> _TASK TO CARRY OUT_
Write out, exactly and in full, the line where "Given: Open the Admin Level combo box" appears together with all lines that follow it in the entries below. Do not include pictures.

> _RECORDS SHOWN_
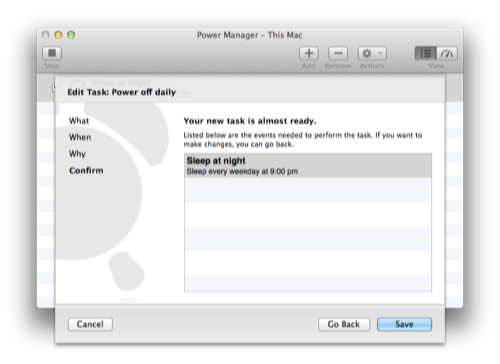
Task: Click the Stop toolbar icon
Action: pos(52,53)
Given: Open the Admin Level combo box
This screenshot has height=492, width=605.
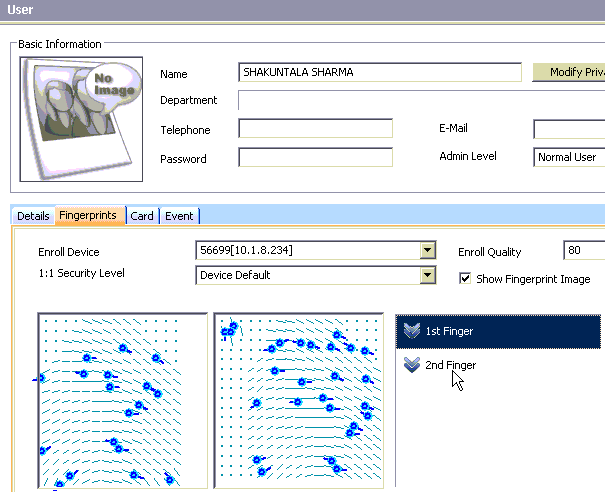Looking at the screenshot, I should tap(569, 157).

> _TASK ANSWER_
Given: Open the Admin Level combo box
This screenshot has height=492, width=605.
Looking at the screenshot, I should tap(569, 157).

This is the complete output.